Task prompt: Arrange the listing below as a numbered list, starting from its beginning and ending with the line that contains "Action: [245, 392]". Omit blank lines and the pictures.
-- START Input --
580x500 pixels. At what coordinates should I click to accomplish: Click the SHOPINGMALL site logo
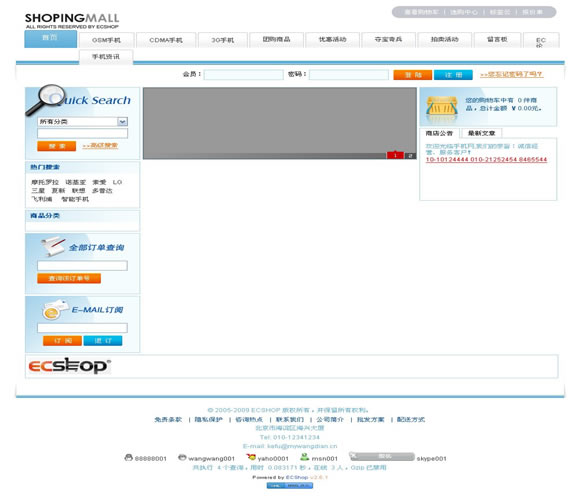tap(72, 21)
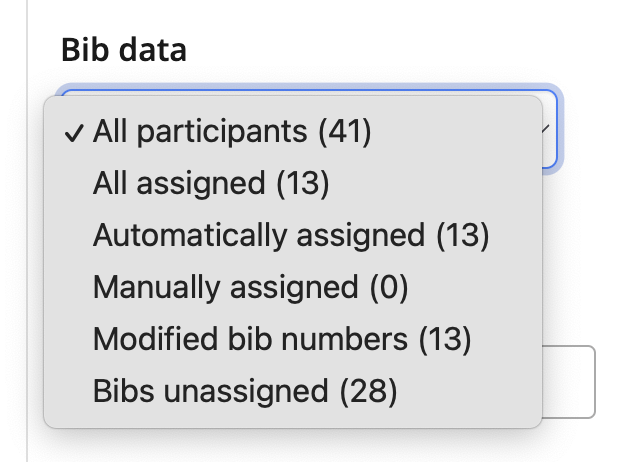
Task: Select Bibs unassigned (28) entry
Action: [245, 392]
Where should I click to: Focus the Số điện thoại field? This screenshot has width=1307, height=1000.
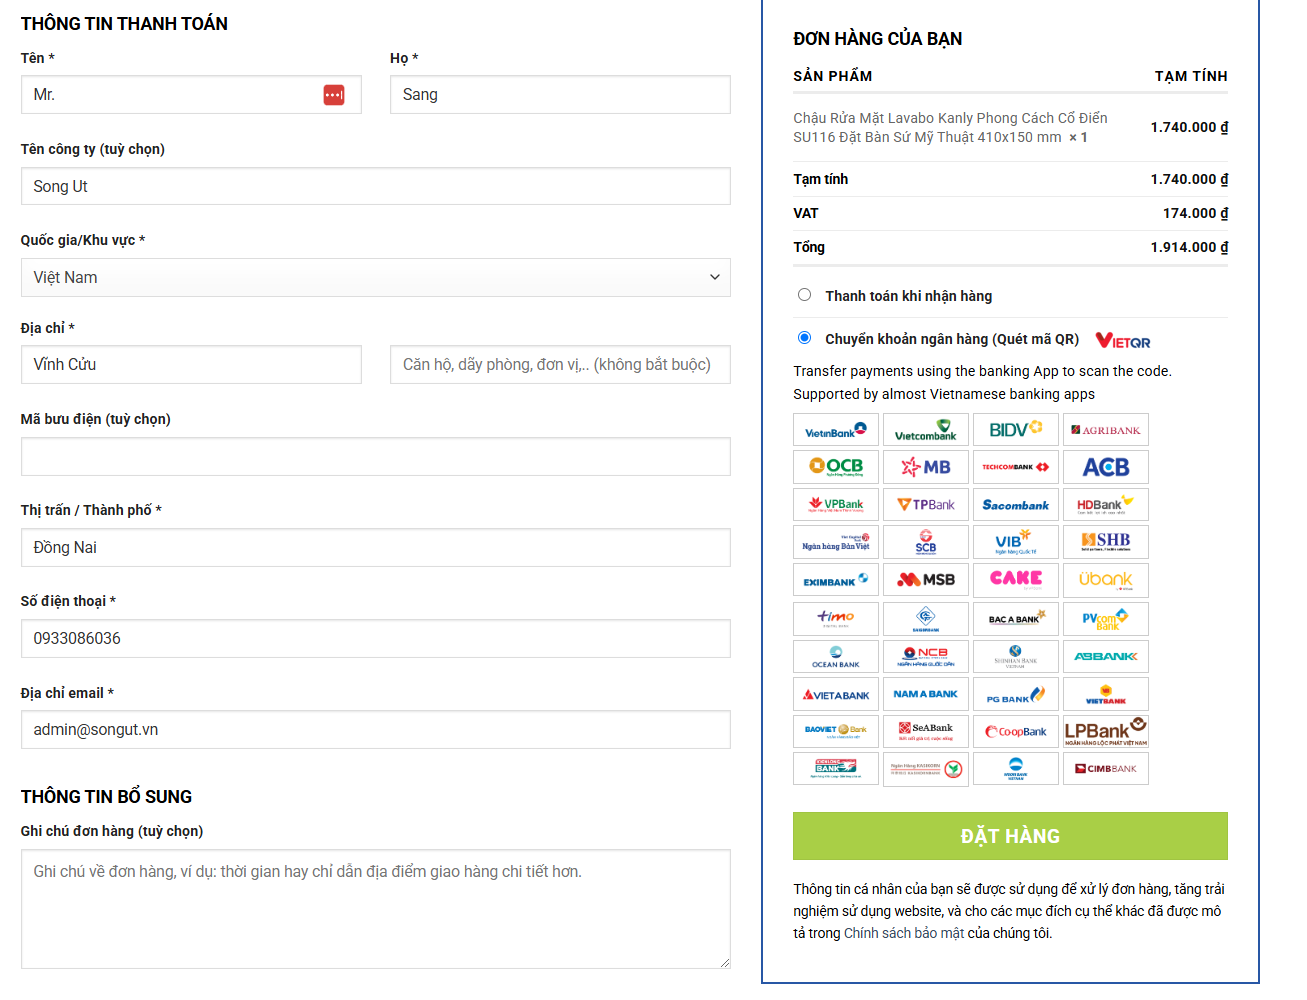[x=375, y=639]
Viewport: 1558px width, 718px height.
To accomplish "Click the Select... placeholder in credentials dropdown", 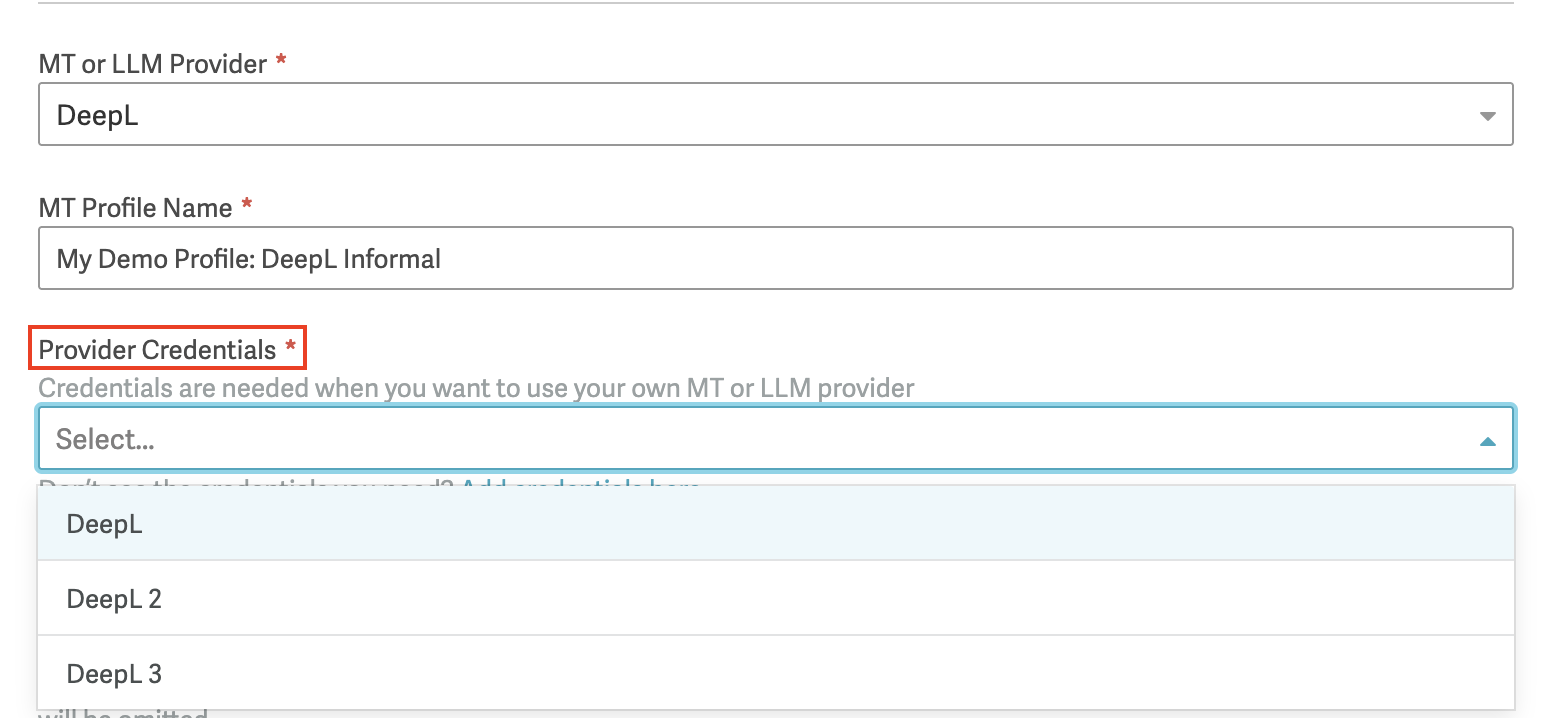I will (x=105, y=439).
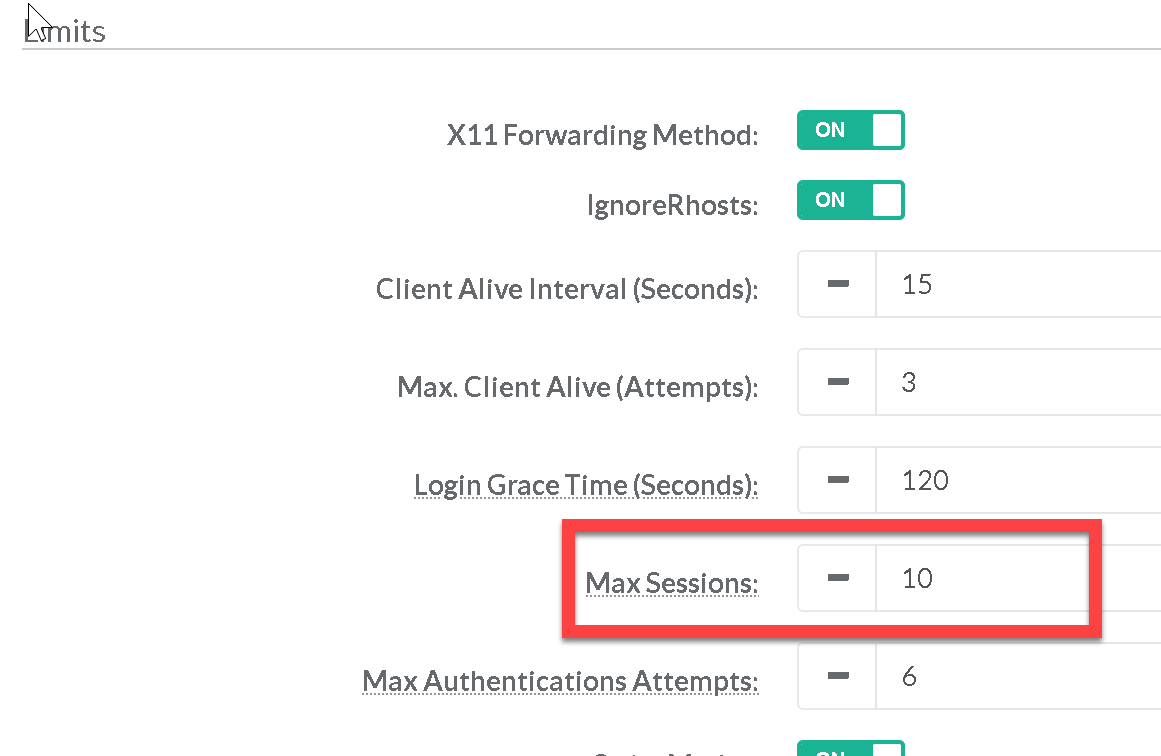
-- END Input --
Solution for this problem:
1. 580x500 pixels. At what coordinates should I click to accomplish: Click the SHOPINGMALL site logo
2. tap(72, 21)
3. Task: Select Bibs unassigned (28) entry
4. Action: [245, 392]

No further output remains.